• Your objective: Copy each of the following entries verbatim, line by line.

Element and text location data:
■ ■ ■ ■
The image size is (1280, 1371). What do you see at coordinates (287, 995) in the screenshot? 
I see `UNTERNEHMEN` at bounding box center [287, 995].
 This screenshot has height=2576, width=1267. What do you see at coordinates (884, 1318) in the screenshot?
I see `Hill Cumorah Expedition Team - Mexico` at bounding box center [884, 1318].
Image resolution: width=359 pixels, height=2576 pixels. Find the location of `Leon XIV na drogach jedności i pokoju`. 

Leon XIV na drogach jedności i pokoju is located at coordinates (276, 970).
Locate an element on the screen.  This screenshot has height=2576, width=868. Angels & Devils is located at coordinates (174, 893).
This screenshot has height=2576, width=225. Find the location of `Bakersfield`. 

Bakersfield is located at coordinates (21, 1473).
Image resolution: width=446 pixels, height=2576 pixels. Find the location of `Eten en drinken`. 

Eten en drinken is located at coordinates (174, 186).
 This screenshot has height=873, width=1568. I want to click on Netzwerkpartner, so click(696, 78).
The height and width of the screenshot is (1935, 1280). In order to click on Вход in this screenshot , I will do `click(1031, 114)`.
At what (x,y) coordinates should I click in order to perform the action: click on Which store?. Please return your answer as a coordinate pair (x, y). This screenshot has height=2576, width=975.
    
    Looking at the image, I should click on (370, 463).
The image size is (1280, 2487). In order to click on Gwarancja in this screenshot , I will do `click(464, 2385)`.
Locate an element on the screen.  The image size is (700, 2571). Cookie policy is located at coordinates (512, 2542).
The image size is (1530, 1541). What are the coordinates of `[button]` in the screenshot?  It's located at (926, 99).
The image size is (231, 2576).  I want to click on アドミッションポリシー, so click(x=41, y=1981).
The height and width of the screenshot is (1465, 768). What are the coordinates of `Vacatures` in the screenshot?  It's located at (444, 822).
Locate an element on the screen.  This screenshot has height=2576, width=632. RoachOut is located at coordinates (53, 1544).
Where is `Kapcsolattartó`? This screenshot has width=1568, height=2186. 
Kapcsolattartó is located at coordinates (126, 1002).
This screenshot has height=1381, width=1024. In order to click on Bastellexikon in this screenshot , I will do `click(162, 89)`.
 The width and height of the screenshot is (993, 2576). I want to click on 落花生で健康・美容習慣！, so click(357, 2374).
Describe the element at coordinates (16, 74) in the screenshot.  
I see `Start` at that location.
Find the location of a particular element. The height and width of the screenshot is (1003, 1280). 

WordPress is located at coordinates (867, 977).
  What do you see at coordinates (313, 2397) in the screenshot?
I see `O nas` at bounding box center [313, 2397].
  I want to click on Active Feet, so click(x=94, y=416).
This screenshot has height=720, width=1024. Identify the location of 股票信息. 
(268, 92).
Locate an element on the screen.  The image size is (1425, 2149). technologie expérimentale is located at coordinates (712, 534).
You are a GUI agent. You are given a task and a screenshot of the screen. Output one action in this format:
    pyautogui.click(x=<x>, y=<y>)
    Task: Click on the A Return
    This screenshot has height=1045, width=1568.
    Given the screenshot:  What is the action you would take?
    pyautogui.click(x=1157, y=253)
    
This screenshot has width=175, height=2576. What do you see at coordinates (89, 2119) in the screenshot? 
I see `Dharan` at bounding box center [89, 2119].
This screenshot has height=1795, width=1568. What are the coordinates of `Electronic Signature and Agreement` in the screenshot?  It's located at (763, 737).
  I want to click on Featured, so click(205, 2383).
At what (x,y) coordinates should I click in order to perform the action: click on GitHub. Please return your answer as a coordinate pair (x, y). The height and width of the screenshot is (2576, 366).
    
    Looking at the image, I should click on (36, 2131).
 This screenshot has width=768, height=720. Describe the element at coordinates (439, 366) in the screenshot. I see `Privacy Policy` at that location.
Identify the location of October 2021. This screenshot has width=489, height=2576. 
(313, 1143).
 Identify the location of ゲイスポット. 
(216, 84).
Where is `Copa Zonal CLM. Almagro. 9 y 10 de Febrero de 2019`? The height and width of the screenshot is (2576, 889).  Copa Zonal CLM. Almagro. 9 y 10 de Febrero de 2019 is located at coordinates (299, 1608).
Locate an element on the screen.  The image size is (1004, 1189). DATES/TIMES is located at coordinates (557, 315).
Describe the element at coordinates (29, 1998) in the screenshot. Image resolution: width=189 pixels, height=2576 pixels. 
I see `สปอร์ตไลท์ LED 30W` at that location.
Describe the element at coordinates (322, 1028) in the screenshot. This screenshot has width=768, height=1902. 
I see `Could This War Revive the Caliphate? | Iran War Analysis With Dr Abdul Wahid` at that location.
■ ■ ■ ■
• Correct output:
The image size is (1280, 1371). What do you see at coordinates (287, 995) in the screenshot? 
I see `UNTERNEHMEN` at bounding box center [287, 995].
 This screenshot has height=2576, width=1267. What do you see at coordinates (884, 1318) in the screenshot?
I see `Hill Cumorah Expedition Team - Mexico` at bounding box center [884, 1318].
Image resolution: width=359 pixels, height=2576 pixels. Find the location of `Leon XIV na drogach jedności i pokoju`. 

Leon XIV na drogach jedności i pokoju is located at coordinates (276, 970).
Locate an element on the screen.  This screenshot has height=2576, width=868. Angels & Devils is located at coordinates (174, 893).
This screenshot has height=2576, width=225. Find the location of `Bakersfield`. 

Bakersfield is located at coordinates (21, 1473).
Image resolution: width=446 pixels, height=2576 pixels. Find the location of `Eten en drinken`. 

Eten en drinken is located at coordinates (174, 186).
 This screenshot has height=873, width=1568. I want to click on Netzwerkpartner, so click(696, 78).
The height and width of the screenshot is (1935, 1280). In order to click on Вход in this screenshot , I will do `click(1031, 114)`.
At what (x,y) coordinates should I click in order to perform the action: click on Which store?. Please return your answer as a coordinate pair (x, y). This screenshot has height=2576, width=975.
    
    Looking at the image, I should click on (370, 463).
The image size is (1280, 2487). In order to click on Gwarancja in this screenshot , I will do `click(464, 2385)`.
Locate an element on the screen.  The image size is (700, 2571). Cookie policy is located at coordinates (512, 2542).
The image size is (1530, 1541). What are the coordinates of `[button]` in the screenshot?  It's located at (926, 99).
The image size is (231, 2576).  I want to click on アドミッションポリシー, so click(x=41, y=1981).
The height and width of the screenshot is (1465, 768). What are the coordinates of `Vacatures` in the screenshot?  It's located at (444, 822).
Locate an element on the screen.  This screenshot has height=2576, width=632. RoachOut is located at coordinates (53, 1544).
Where is `Kapcsolattartó`? This screenshot has width=1568, height=2186. 
Kapcsolattartó is located at coordinates (126, 1002).
This screenshot has height=1381, width=1024. In order to click on Bastellexikon in this screenshot , I will do `click(162, 89)`.
 The width and height of the screenshot is (993, 2576). I want to click on 落花生で健康・美容習慣！, so click(357, 2374).
Describe the element at coordinates (16, 74) in the screenshot.  
I see `Start` at that location.
Find the location of a particular element. The height and width of the screenshot is (1003, 1280). 

WordPress is located at coordinates (867, 977).
  What do you see at coordinates (313, 2397) in the screenshot?
I see `O nas` at bounding box center [313, 2397].
  I want to click on Active Feet, so click(x=94, y=416).
This screenshot has height=720, width=1024. Identify the location of 股票信息. 
(268, 92).
Locate an element on the screen.  The image size is (1425, 2149). technologie expérimentale is located at coordinates (712, 534).
You are a GUI agent. You are given a task and a screenshot of the screen. Output one action in this format:
    pyautogui.click(x=<x>, y=<y>)
    Task: Click on the A Return
    This screenshot has height=1045, width=1568.
    Given the screenshot:  What is the action you would take?
    pyautogui.click(x=1157, y=253)
    
This screenshot has width=175, height=2576. What do you see at coordinates (89, 2119) in the screenshot? 
I see `Dharan` at bounding box center [89, 2119].
This screenshot has height=1795, width=1568. What are the coordinates of `Electronic Signature and Agreement` in the screenshot?  It's located at (763, 737).
  I want to click on Featured, so click(205, 2383).
At what (x,y) coordinates should I click in order to perform the action: click on GitHub. Please return your answer as a coordinate pair (x, y). The height and width of the screenshot is (2576, 366).
    
    Looking at the image, I should click on (36, 2131).
 This screenshot has width=768, height=720. Describe the element at coordinates (439, 366) in the screenshot. I see `Privacy Policy` at that location.
Identify the location of October 2021. This screenshot has width=489, height=2576. 
(313, 1143).
 Identify the location of ゲイスポット. 
(216, 84).
Where is `Copa Zonal CLM. Almagro. 9 y 10 de Febrero de 2019`? The height and width of the screenshot is (2576, 889).  Copa Zonal CLM. Almagro. 9 y 10 de Febrero de 2019 is located at coordinates (299, 1608).
Locate an element on the screen.  The image size is (1004, 1189). DATES/TIMES is located at coordinates (557, 315).
Describe the element at coordinates (29, 1998) in the screenshot. Image resolution: width=189 pixels, height=2576 pixels. 
I see `สปอร์ตไลท์ LED 30W` at that location.
Describe the element at coordinates (322, 1028) in the screenshot. This screenshot has width=768, height=1902. 
I see `Could This War Revive the Caliphate? | Iran War Analysis With Dr Abdul Wahid` at that location.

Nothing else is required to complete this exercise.